You would get more information on google or the clam section on this forum.
In the home aquarium, Crocea Clams require intense lighting to thrive as they contain the symbiotic algae called zooxanthellae, and receive the majority of their nutrition from the light through photosynthesis. Smaller T. crocea that are 2" or less in size are much more sensitive to very intense lighting as their membrane is much thinner than larger specimens. For this reason, care should be taken to properly photo-adapt them to the existing reef aquarium lighting in a similar manner to newly introduced stony and soft corals. When adapting a new Crocea Clam to very intense lighting, it is ideal to set them on a small rock or in a plastic dish with coarse substrate at the bottom of the aquarium. Over time, the clam can then be slowly moved up higher in the aquarium.
Tridacna clams are also filter feeders and constantly filter the water for small particulates. Crocea Clams larger than 2" do not require supplemental feedings, but smaller T. crocea that are less than 2" should be fed a phytoplankton or greenwater supplement several times per week if maintained in a nutrient poor reef aquarium.

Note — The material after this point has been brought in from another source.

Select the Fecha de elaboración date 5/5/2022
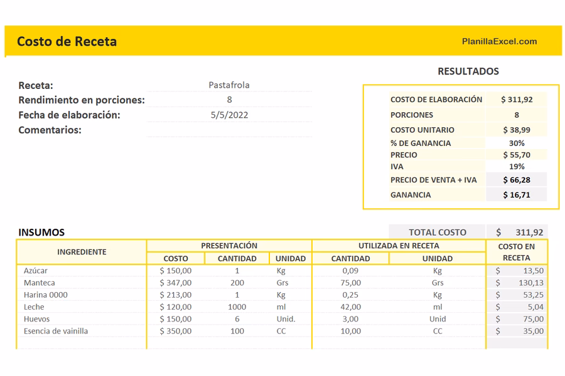Image resolution: width=565 pixels, height=376 pixels. tap(229, 115)
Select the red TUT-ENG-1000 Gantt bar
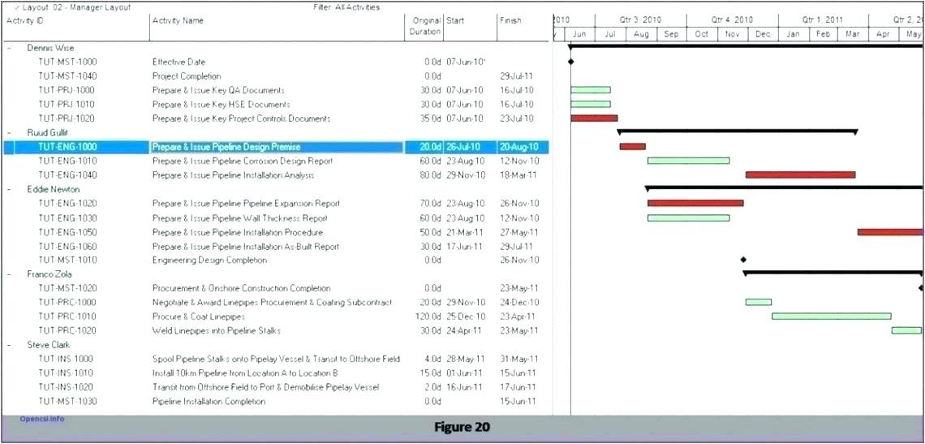The image size is (925, 444). (x=632, y=147)
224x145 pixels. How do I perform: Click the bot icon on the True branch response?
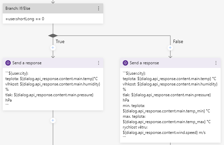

Looking for the best food to feed your Tridacna Clams? We recommend AlgaGen Acartia tonsa, AlgaGen Pseudodiaptomus pelagicus, AlgaGen Parvocalanus crassirostris, AlgaGen Tangerine Pod, AlgaGen Moina salina, AlgaGen PhycoPure™ Reef Blend, AlgaGen Decap'd Brine™, and AlgaGen Rotifers.
Tridacna crocea are relatively hardy clams, and require intense lighting and good water flow in the home aquarium. Proper water chemistry is very important, and they will thrive when calcium levels of 380- 450 mg/L, alkalinity level of 8-11 dKH, and magnesium level of 1280-1350 ppm are maintained.